The High Tide Club by Mary Kay Andrews

The High Tide Club by Mary Kay Andrews

Author:Mary Kay Andrews [Andrews, Mary Kay]
Language: eng
Format: epub
Publisher: St. Martin's Press
Published: 0101-01-01T00:00:00+00:00


38

May 1942

“You’re the doctor? Thank God!” The woman who’d met him at the door was wrapped in a thin cotton bathrobe and didn’t wait for his answer. “She’s having an awful time. Please hurry.”

Thomas Carlyle was getting accustomed to receiving urgent phone calls in the middle of the night. All the younger physicians in Savannah, even the middle-aged ones, had enlisted in the war effort in the immediate aftermath of Pearl Harbor. But he was in his seventies, and his fondness for gin was well known among a certain clientele in the city.

Still, he was surprised to be summoned to this particular address. It was a handsome, pale pink double town house on one of the most fashionable blocks of West Jones Street, so he’d dressed for the occasion; his only black suit, too large for him now and full of moth holes, and a heavily starched white dress shirt, although no necktie. He was poised to ring the bell when the door opened.

He heard the moans and shrieks as soon as he began to climb the narrow stairs, which did nothing to quicken his steps. He’d heard it all hundreds of times before, and in his experience, babies took their own time.

He found the patient stretched out on a bed with an elaborate mahogany carved headboard. She’d thrown off most of the bedcovers and was thrashing around on the mattress, wild-eyed and clearly terrified. Her face, neck, and narrow arms were slick with sweat. Blood pooled on the white sheets.

“How long has this been going on?” Carlyle asked. He removed his suit coat, tossed it onto a chair, rolled up his shirtsleeves, and opened the satchel he kept packed by his front door.

“The labor pains started around two this afternoon,” the woman said, leaning down to stroke the younger woman’s hair. She crooned something inaudible, which seemed to calm the patient a little.

“And how far along is she?”

“Maybe seven months? It’s too early, I know. The bleeding won’t stop. I didn’t know there would be so much blood.”
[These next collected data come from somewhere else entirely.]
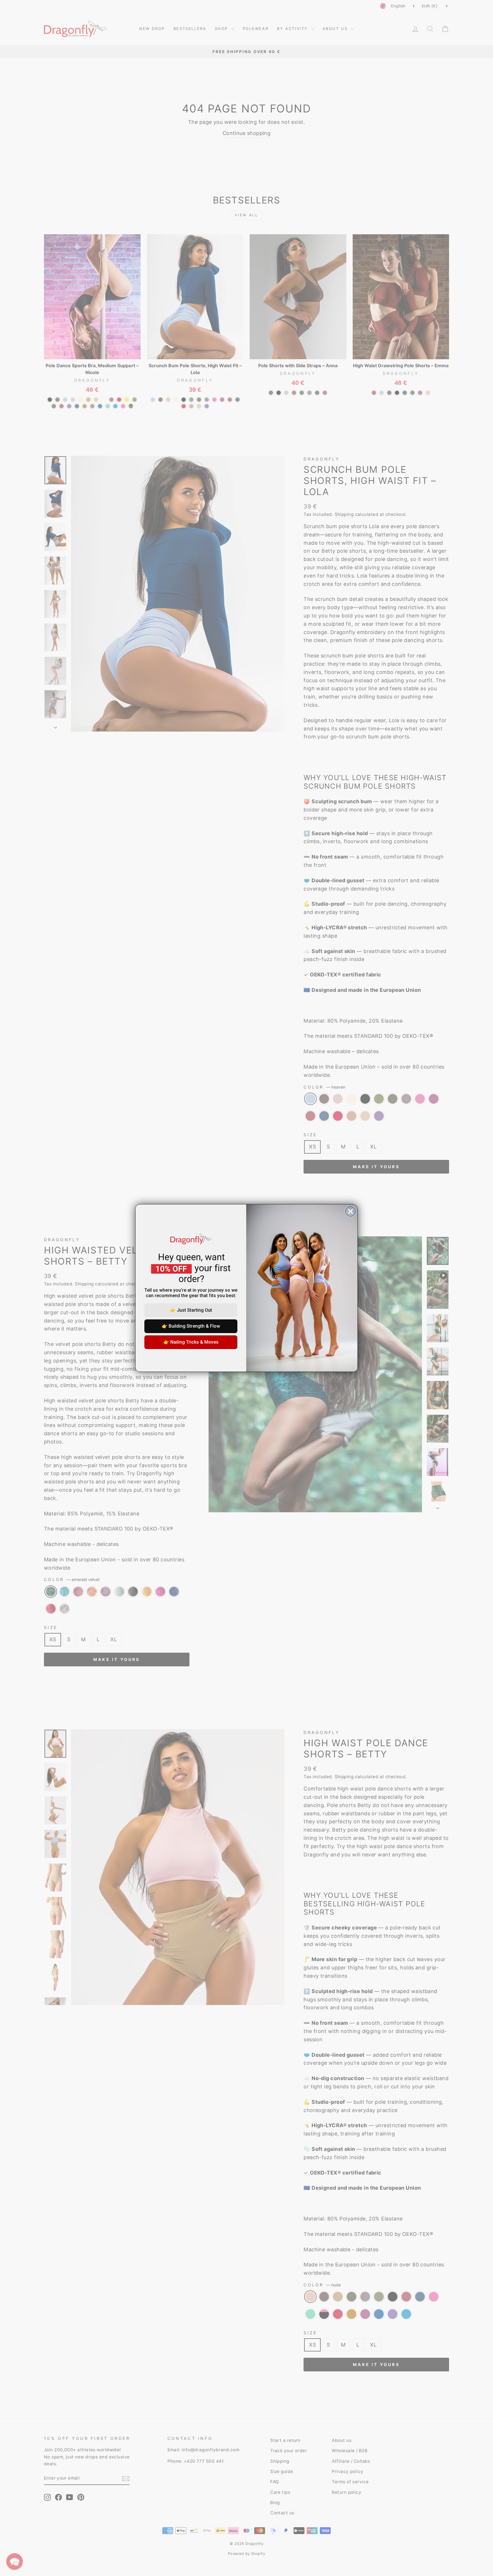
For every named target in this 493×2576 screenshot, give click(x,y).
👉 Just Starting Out (191, 1310)
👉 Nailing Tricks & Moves (191, 1342)
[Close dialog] (350, 1211)
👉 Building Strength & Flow (191, 1326)
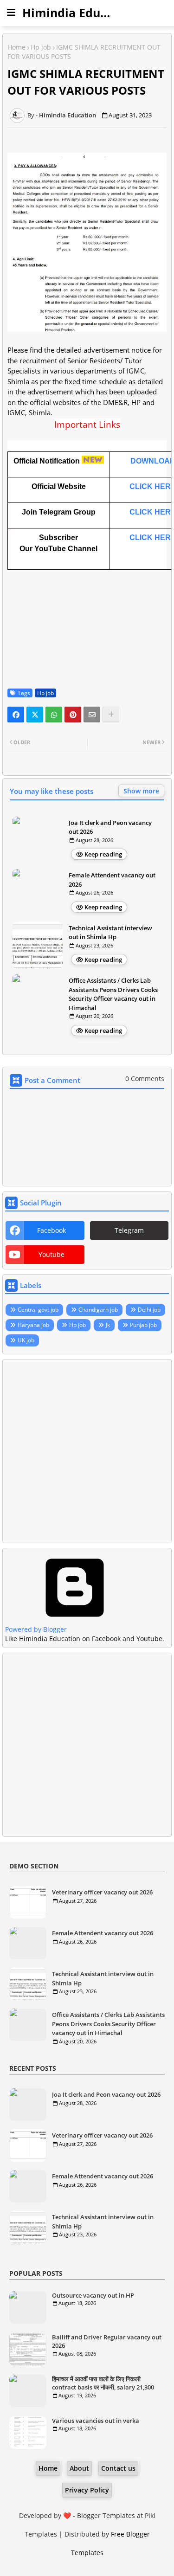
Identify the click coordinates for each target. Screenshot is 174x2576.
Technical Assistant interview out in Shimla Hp (110, 932)
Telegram (129, 1230)
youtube (51, 1254)
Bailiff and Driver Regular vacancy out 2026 (106, 2341)
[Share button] (111, 714)
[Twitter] (34, 714)
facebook (51, 1230)
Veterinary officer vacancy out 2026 (102, 1892)
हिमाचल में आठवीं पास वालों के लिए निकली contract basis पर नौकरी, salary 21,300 (103, 2383)
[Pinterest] (72, 714)
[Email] (92, 714)
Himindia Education (79, 12)
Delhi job (149, 1310)
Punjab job (143, 1325)
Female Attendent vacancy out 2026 (112, 880)
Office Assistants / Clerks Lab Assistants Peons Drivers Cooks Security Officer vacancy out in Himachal (113, 994)
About (79, 2468)
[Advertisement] (87, 1451)
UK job (26, 1340)
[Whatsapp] (53, 714)
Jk (108, 1325)
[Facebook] (15, 714)
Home (16, 47)
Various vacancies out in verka (95, 2420)
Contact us (118, 2468)
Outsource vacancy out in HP (93, 2295)
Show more (141, 790)
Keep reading (103, 854)
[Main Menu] (11, 12)
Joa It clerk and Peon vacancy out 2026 (110, 827)
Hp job (41, 47)
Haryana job (33, 1325)
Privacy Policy (87, 2490)
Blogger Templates (106, 2515)
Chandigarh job (98, 1310)
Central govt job (38, 1310)
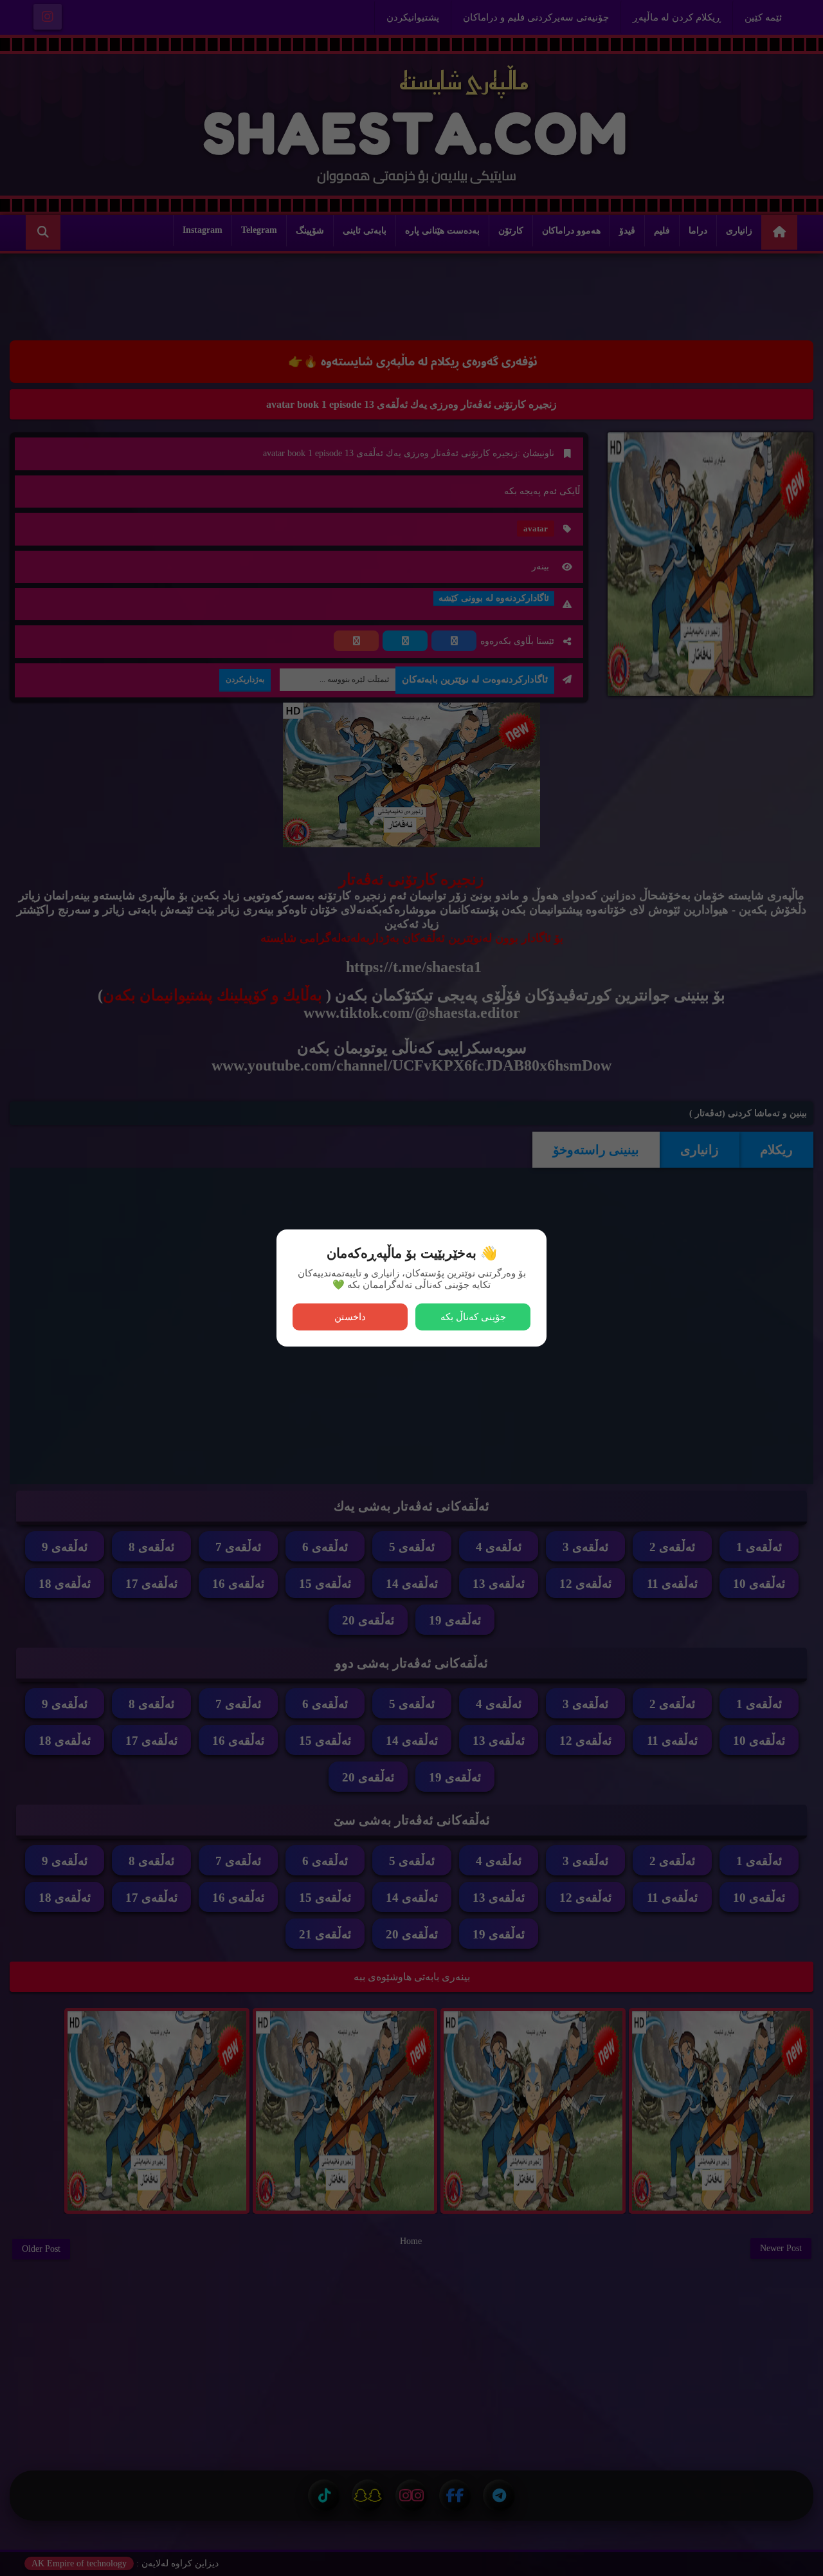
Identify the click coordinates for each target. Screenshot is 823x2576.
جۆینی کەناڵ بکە (473, 1316)
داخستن (350, 1316)
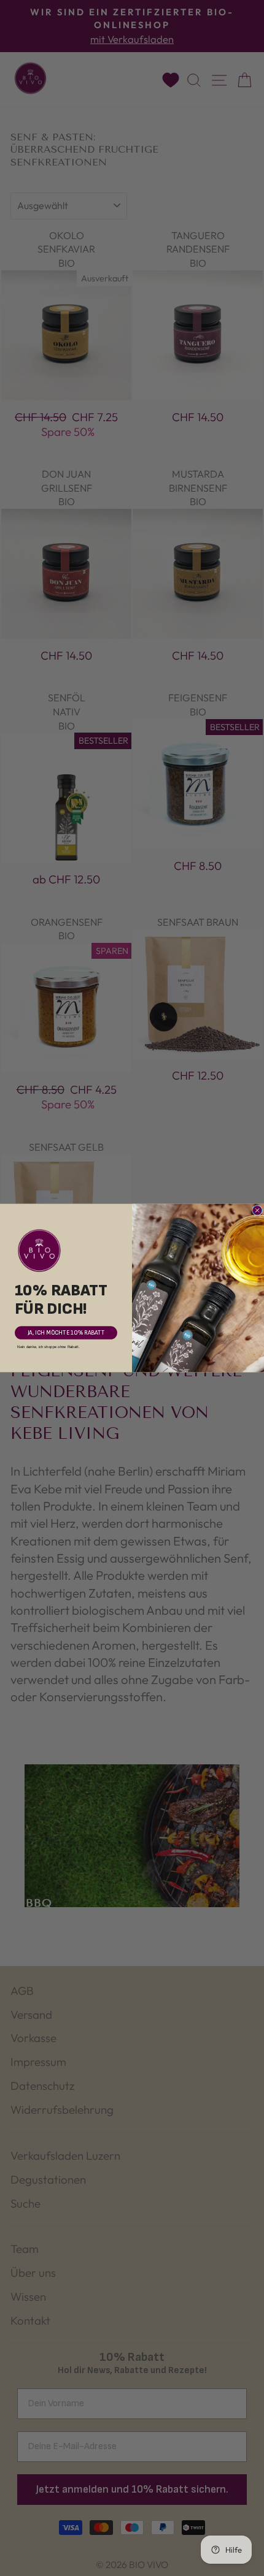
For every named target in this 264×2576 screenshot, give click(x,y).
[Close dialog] (257, 1210)
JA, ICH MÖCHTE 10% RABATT (66, 1332)
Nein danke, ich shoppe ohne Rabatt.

“She should have been taken to a hospital hours ago,” Carlyle said, frowning down at the patient.

“I told you, that’s not possible.”

“No!” the patient cried. “No hospitals. My mother died in the hospital.” Her eyes widened again, and she cried out as another wave of contractions racked her body.

He sighed and reached into the satchel, bringing out a small clear vial and a hypodermic needle, which he set on the table beside the bed. He rummaged around again and brought out a brown paper packet of cotton balls. “Damn it,” he muttered. He reached for his jacket and extracted a half-empty pint of gin from the inside pocket.

Carlyle uncapped the gin and dribbled some on the cotton ball. He stuck the hypodermic in the vial of liquid, drew back the plunger and flicked the tube once, twice with a forefinger, to dispel any air bubbles.

He nodded at the woman. “I’ll need you to hold her down for a moment.”

“I’ll try,” she whispered, standing to lean across the bed.